For comprehensive documentation and references, please visit https://pypi.org/project/jsonpath-ng/.
Reader Note
While the native dot-notation is commonly used in JSONPath expressions, it has its limitations when used within D3's data formatter.
For example, if you wish to use the wildcard selection feature (*
), you should format your query like this:
{{PlaybookData | jsonpath('$.DataSource.incident.Artifacts[*].ExternalEndpoints[*].IPAddresses')}}
This is more effective than the native notation:
{{PlaybookData.DataSource.incident.Artifacts[*].ExternalEndpoints[*].IPAddresses}}
The latter does not support wildcard selections.

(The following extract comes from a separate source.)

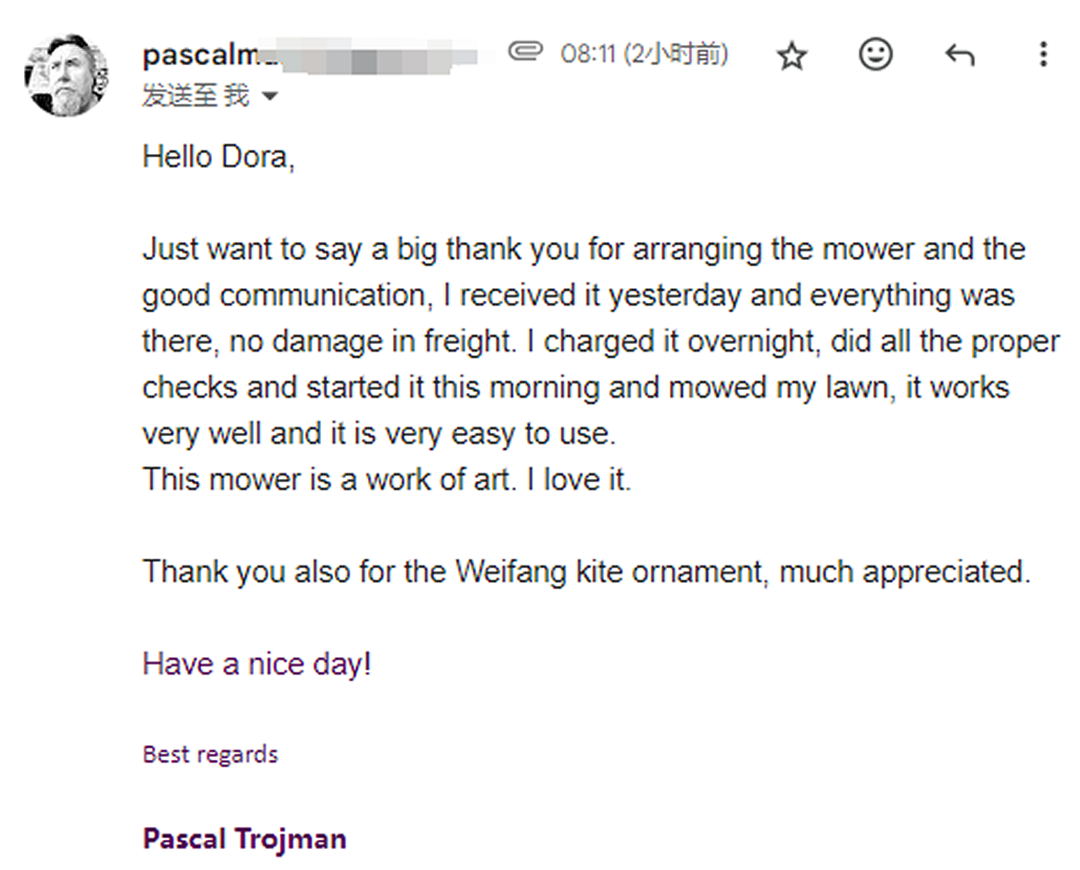Click "This mower is a work of art" line

[387, 480]
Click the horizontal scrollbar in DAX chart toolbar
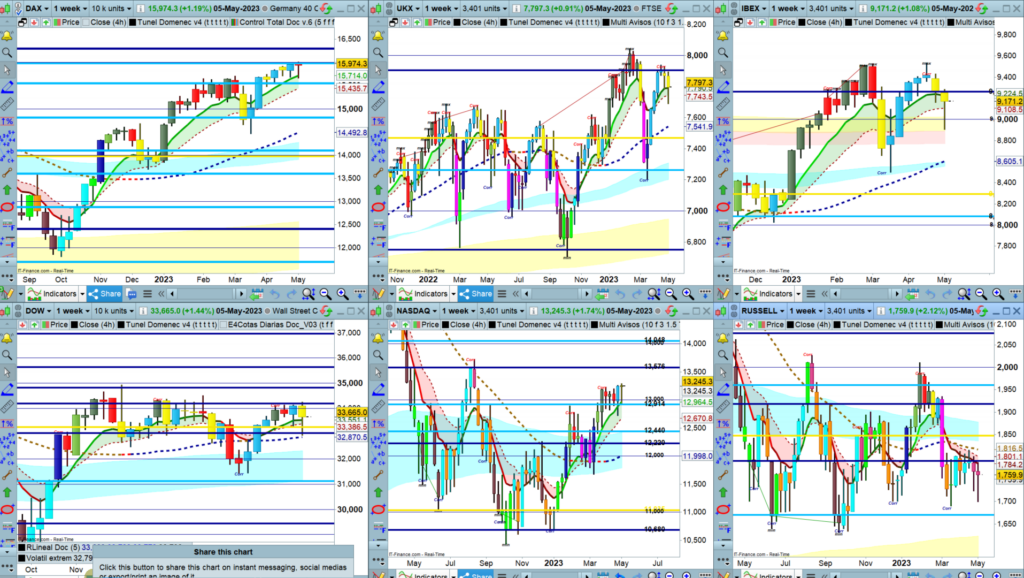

Searching within a JSON Object
To determine if a value exists within a JSON object and return the entire object, you can use the == operator. For example:
INPUT
{% set country=[{
"Canada": "Vancouver",
"US": "Seattle",
"Japan":"Tokyo"
},{
"Canada": "Toronto",
"US": "New York",
},{
"Canada": "Toronto",
"UK": "London"
} ] %}
{{ country | jsonpath("$[?(@.Canada=='Vancouver' & @.US=='Seattle')]")}}
OUTPUT
{
"Canada": "Vancouver",
"US": "Seattle",
"Japan": "Tokyo"
}
For substring checks, use the =~
operator. For example:
INPUT
{% set country=[{
"Canada": "Vancouver",
"US": "Seattle",
"Japan":"Tokyo"
},{
"Canada": "Toronto",
"US": "New York",
},{
"Canada": "Toronto",
"UK": "London"
} ] %}
{{ country | jsonpath("$[?(@.Canada=~'Van' & @.US=='Seattle')]")}}
OUTPUT
{
"Canada": "Vancouver",
"US": "Seattle",
"Japan": "Tokyo"
}
Reader Note
Other comparison operators (>
, <
, <=
, >=
) can also be used where applicable.
Searching and Retrieving Data
Determine if a value exists within a JSON object without writing loops to iterate through the entire object, and then retrieve the specific data.
INPUT
{% set country=[{
"Canada": "Vancouver",
"US": "Seattle",
"Japan":"Tokyo"
},{
"Canada": "Toronto",
"US": "New York"
},{
"Canada": "Toronto",
"UK": "London"
} ] %}
{{ country | jsonpath("$[?(@.Canada=='Vancouver' & @.US=='Seattle')].Japan")}}
OUTPUT
Tokyo
Sorting JSON Arrays
Use the forward slash (/
) to sort the array by ascending order and the backward slash (\
) for descending order.
Example 1: Ascending Order
INPUTCODE{% set animals = [{ "cat": 1, "cow": 2 }, { "cat": 2, "cow": 1 }, { "cat": 3, "cow": 3 }] %} {{ animals| jsonpath('$[/cat]')}}
OUTPUT
CODE[ { "cat": 1, "cow": 2 }, { "cat": 2, "cow": 1 }, { "cat": 3, "cow": 3 } ]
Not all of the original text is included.